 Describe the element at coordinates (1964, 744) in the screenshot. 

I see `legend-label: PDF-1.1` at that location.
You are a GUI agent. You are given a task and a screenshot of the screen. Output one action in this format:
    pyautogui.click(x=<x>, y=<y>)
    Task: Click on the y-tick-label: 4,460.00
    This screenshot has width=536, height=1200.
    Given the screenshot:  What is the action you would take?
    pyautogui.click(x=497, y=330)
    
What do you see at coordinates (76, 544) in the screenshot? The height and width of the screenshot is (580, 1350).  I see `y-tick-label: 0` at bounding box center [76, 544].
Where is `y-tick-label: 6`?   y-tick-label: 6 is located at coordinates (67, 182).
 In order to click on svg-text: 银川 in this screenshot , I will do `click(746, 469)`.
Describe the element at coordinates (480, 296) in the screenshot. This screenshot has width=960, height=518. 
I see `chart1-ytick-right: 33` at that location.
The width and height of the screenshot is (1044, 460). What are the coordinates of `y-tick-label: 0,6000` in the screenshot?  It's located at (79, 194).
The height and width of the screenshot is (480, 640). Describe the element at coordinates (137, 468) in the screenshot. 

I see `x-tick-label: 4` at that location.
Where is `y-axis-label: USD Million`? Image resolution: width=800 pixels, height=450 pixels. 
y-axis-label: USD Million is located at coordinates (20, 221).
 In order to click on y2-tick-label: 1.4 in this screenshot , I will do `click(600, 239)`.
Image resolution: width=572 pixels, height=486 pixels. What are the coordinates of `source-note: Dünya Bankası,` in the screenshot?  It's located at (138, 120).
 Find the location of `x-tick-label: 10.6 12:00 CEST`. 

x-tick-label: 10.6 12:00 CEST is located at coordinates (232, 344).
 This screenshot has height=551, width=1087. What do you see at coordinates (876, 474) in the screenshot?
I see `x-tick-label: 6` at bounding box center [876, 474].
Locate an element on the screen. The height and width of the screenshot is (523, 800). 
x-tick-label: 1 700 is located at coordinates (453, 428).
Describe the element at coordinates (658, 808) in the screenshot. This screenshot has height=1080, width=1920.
================
Instruction
Quote the listing word for word, starting at the line that contains "coordinates (67, 182)." and ending after the line that contains "In order to click on svg-text: 银川".

Answer box
Where is `y-tick-label: 6`?   y-tick-label: 6 is located at coordinates (67, 182).
 In order to click on svg-text: 银川 in this screenshot , I will do `click(746, 469)`.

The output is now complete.